Collating open data from across Scotland
MIT License
20 stars 18 forks source link

Add National Records Scotland as a source #184

Open KarenJewell opened 1 year ago

KarenJewell commented 1 year ago

Sadly, there doesn't appear to be any API. glhf.

https://www.nrscotland.gov.uk/statistics-and-data

k7ragav commented 1 year ago

Hey all. This looks like an interesting one. Is it possible if I can work on this?

KarenJewell commented 1 year ago

Awesome yeah go for it! I'd recommend self-assigning the ticket so no one else picks it up also.

KarenJewell commented 1 year ago

Oops apparently you're not able to assign so I've just done that now - all yours! Shout if you need anything.

k7ragav commented 1 year ago

Thanks Karen! If possible, could you add more info in the issue? Like which datasets are needed :)

k7ragav commented 1 year ago

Hey. I had a question regarding this. :) I am in the process of thinking of ways to do this. For a link such as this https://www.nrscotland.gov.uk/statistics-and-data/statistics/stats-at-a-glance/registrar-generals-annual-review/2021 There are much more data present in the Excel sheet given here. So would you like to have them all in different CSVs and placed in the folder the_od_bods/data/scraped_results ? Or keep it as an excel sheet?

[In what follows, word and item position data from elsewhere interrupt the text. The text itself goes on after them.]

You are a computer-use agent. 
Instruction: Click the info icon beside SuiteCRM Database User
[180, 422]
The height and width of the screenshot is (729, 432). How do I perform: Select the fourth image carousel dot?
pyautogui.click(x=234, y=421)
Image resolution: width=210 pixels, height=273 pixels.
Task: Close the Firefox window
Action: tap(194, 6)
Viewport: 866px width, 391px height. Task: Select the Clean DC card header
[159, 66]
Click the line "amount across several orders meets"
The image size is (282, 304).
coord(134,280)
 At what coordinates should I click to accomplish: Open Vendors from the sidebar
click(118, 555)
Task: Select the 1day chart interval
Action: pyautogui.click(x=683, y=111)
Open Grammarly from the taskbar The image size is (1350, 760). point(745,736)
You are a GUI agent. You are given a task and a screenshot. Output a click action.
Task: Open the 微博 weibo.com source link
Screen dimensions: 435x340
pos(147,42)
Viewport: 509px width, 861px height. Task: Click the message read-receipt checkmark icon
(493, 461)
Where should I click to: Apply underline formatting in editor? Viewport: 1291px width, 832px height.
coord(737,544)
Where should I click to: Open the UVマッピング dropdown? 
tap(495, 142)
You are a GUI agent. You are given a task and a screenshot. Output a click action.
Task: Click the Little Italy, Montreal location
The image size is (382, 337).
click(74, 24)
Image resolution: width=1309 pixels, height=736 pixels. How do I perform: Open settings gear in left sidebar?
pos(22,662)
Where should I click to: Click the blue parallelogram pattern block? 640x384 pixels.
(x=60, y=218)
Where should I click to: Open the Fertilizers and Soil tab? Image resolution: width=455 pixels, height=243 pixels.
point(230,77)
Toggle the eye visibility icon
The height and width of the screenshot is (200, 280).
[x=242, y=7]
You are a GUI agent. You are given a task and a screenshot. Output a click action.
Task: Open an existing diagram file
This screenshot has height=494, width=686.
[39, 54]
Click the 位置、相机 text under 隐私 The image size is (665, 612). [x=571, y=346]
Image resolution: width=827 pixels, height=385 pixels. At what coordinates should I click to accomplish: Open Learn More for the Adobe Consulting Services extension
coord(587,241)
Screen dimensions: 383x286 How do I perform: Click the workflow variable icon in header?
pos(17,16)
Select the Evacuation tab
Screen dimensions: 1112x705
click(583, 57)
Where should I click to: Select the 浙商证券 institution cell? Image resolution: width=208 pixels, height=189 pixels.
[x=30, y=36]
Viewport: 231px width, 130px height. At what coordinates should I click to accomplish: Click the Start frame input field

KarenJewell commented 1 year ago

Sorry I'm not sure I understand the question rightly, but we're not scraping the dataset, only the dataset metadata. Please see merged_output.csv for what the end aggregated goal is. The intermediary structure doesn't matter as long as it can append on to merged_output.

Maybe see /web-scrapers for examples of other web scrapers we use and the wiki for an overview of the pipeline

For your first question - we want all datasets!

k7ragav commented 1 year ago

Oh yes! So silly! I get it now. Thanks! :)

KarenJewell commented 1 year ago

Not silly at all! If anything it highlights there's more we could do to make it clearer for new contributors. Thanks for taking this on and shout if we can help with any.

k7ragav commented 1 year ago

Hey all. Sorry another question. 🙈 I am writing the first version of the script and kind of hit a roadblock.

There is this drop down menu here https://www.nrscotland.gov.uk/statistics-and-data

Some of the links in the drop down have a CSV/XLSX download directly. But for the others, you need to click on a few more links in order to reach the CSV/XLSX download link. My question is, is it fine for the first version that I write a script that gets the data that is available directly from the drop down?

Please let me know if the question is not clear :)

Thanks

JackGilmore commented 1 year ago

Hey @k7ragav. Sorry it's taken so long to get back to you!

Just getting the data that is directly available from the dropdown is fine for a first draft.